--- Start ---

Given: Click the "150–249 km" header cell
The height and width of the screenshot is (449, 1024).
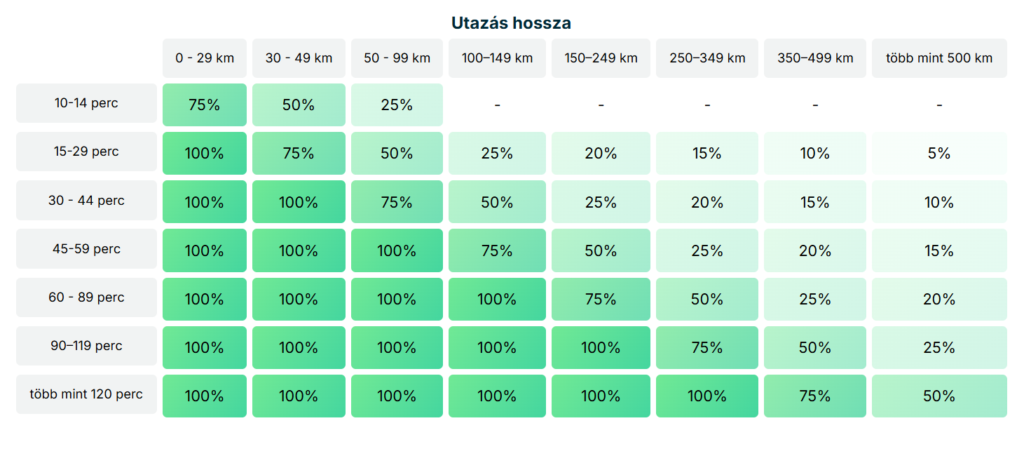Looking at the screenshot, I should click(601, 58).
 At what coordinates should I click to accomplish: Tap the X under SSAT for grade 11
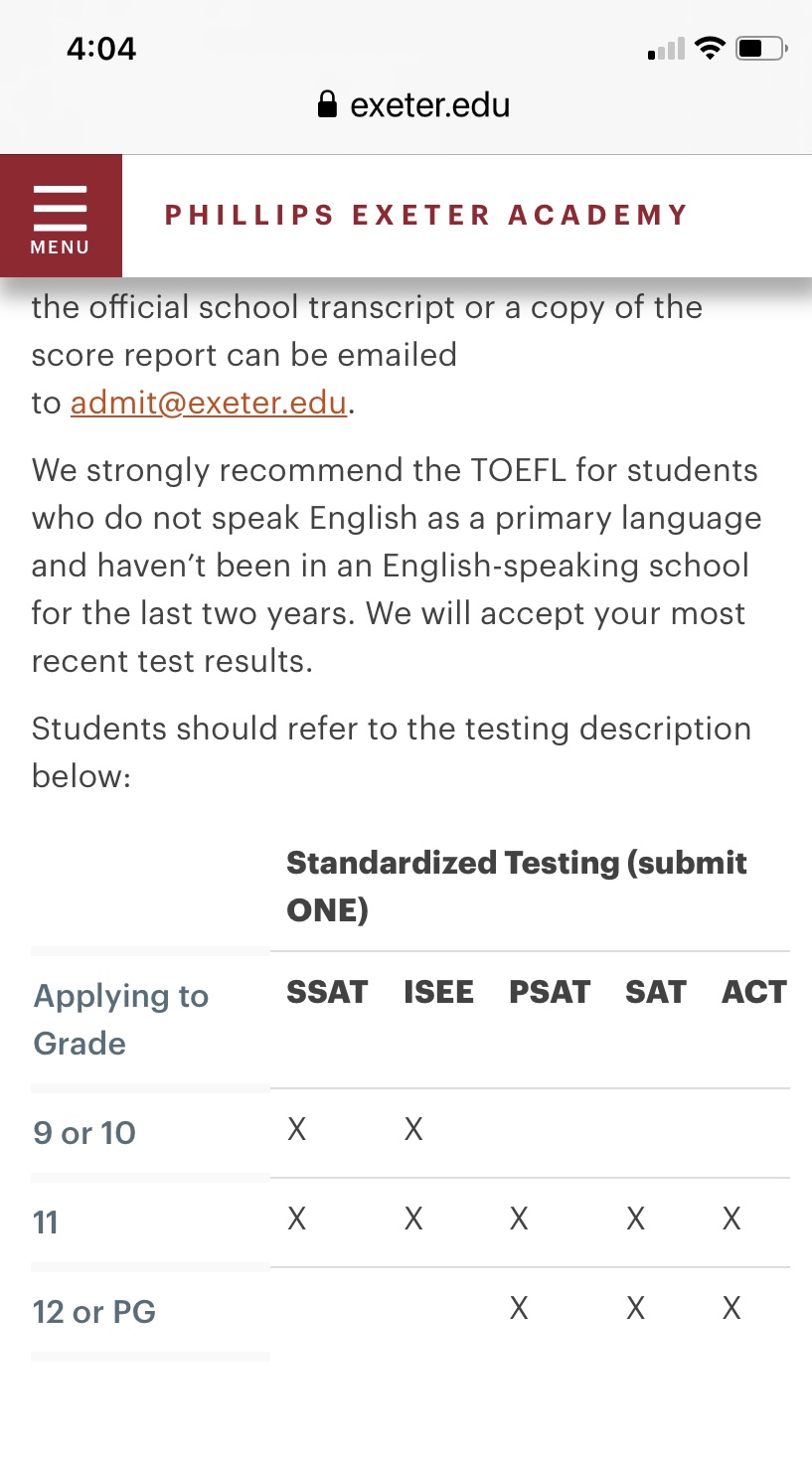(297, 1219)
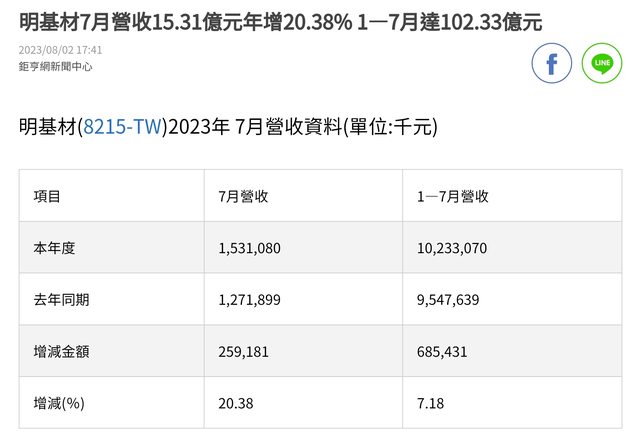Click the 259,181 difference cell

243,351
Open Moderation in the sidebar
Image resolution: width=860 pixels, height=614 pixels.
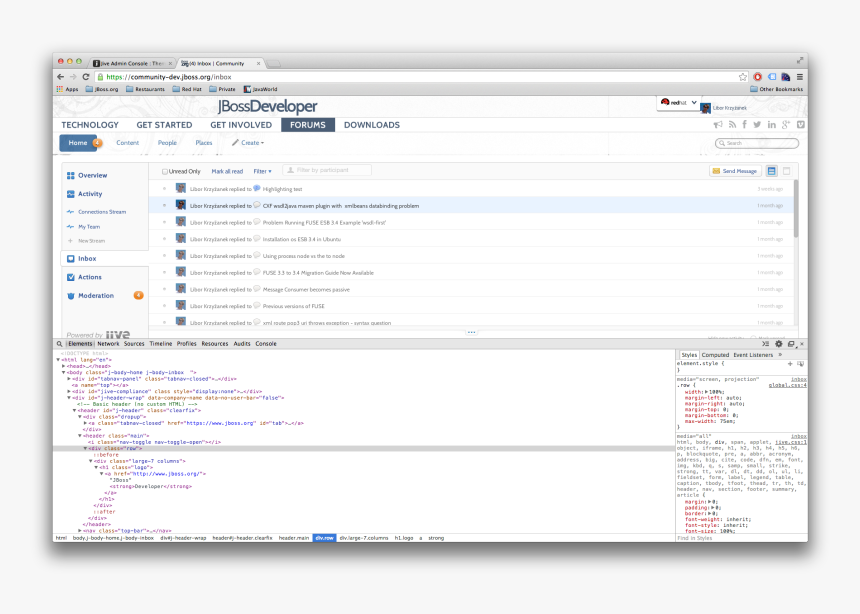click(x=96, y=296)
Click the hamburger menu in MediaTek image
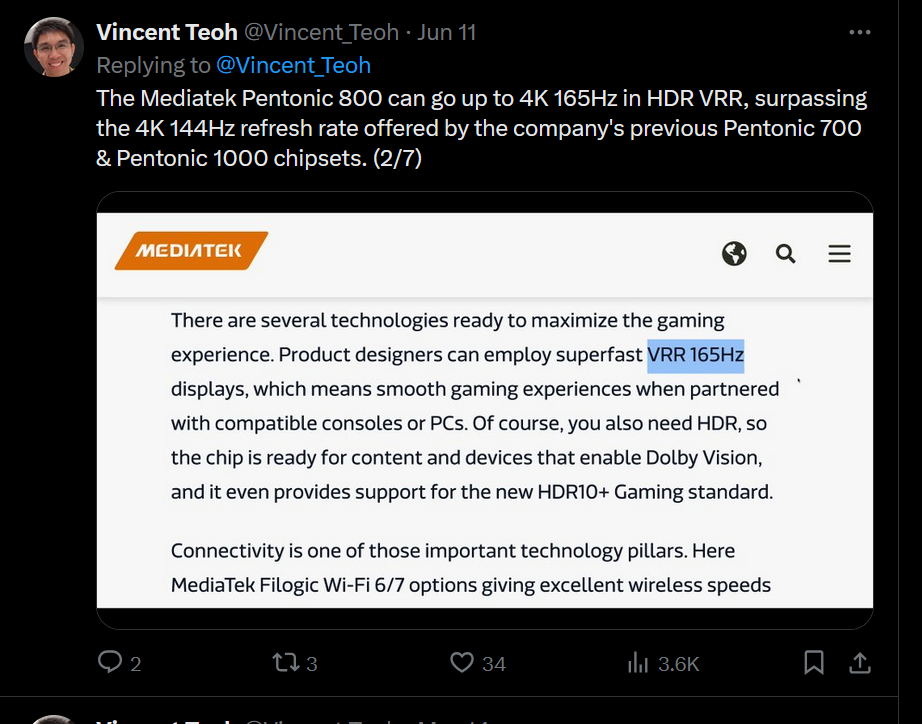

--- End ---

:: What the task asks ::
Rewrite all the records above with "sidebar" switched to "navigation panel" and everything else unchanged. Leave the pictures out.

:: Right answer ::
Given: Click the "150–249 km" header cell
The height and width of the screenshot is (449, 1024).
Looking at the screenshot, I should click(601, 58).
 At what coordinates should I click to accomplish: Tap the X under SSAT for grade 11
(297, 1219)
Click the 259,181 difference cell

243,351
Open Moderation in the navigation panel
Image resolution: width=860 pixels, height=614 pixels.
click(x=96, y=296)
Click the hamburger menu in MediaTek image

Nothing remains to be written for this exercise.